## start SELECTED EXCERPT

Normal roughing Turning or Facing C-2 or C-3 grade: Negative rate square insert, 45 degree SCEA, 1/32 in nose radius. Tool holder: 5 degree neg. back rake, 5 degree neg. side rake. Speed: 90 sfm depending on rigidity of set up, 0.010 in. feed, 0.150 in. depth of cut. Dry, oil, or water-base coolant.
Finishing Turning or Facing C-2 or C-3 grade: Positive rake square insert, if possible, 45 degree SCEA, 1/32 in. nose radius. Tool holder: 5 degree pos. back rake, 5 degree pos. side rake. Speed: 95-110 sfm, 0.005-0.007 in. feed, 0.040 in. depth of cut. Dry or water-base coolant.
Rough Boring C-2 or C-3 grade: If insert type boring bar, use standard positive rake tools with largest possible SCEA and 1/16 in. nose radius. If brazed tool bar, grind 0 degree back rake, 10 degree pos. side rake, 1/32 in. nose radius and largest possible SCEA. Speed: 70 sfm depending on the rigidity of setup, 0.005-0.008 in. feed, 1/8 in. depth of cut. Dry, oil or water-base coolant.
Finish Boring C-2 or C-3 grade: Use standard positive rake tools on insert type bars. Grind brazed tools as for finish turning and facing except back rake may be best at 0 degrees. Speed: 95-110 sfm, 0.002-0.004 in feed. Water-base coolant.
Facing Milling Carbide not generally successful, C- grade may work. Use positive axial and radial rake, 45 degree corner angle, 10 degree relief angle. Speed: 50-60 sfm. Feed: 0.005-0.008 in. Oil or waterbase coolants will reduce thermal shock damage of carbide cutter teeth.

## end SELECTED EXCERPT
## start GIVEN INFORMATION

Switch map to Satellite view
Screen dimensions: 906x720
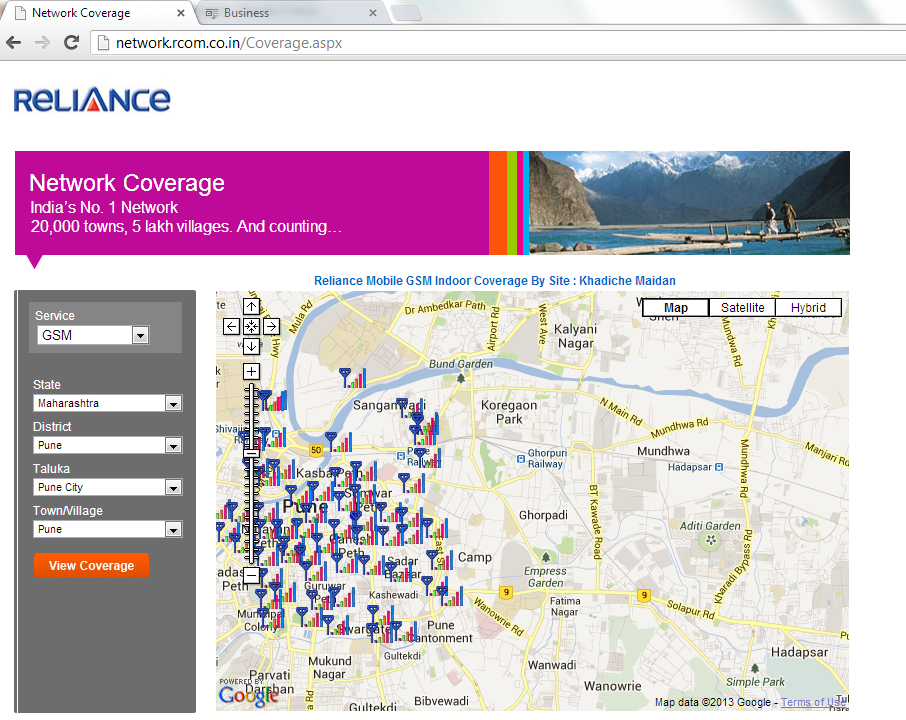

## end GIVEN INFORMATION

OBJECTIVES:
1) Please answer these from the machining guidelines:
(a) What speed is given for normal roughing in turning or facing?
(b) What nose radius is given for rough boring with an insert type boring bar?
(c) What coolant is listed for finish boring?
2) According to the machining guidelines, why use oil or water-base coolant in face milling? Answer in one to three sentences.

ANSWERS TO THE EXERCISES:
1)
(a) 90 sfm, depending on the rigidity of the setup.
(b) 1/16 in.
(c) Water-base coolant.

2) Oil or water-base coolants reduce thermal shock damage to the teeth of carbide cutters.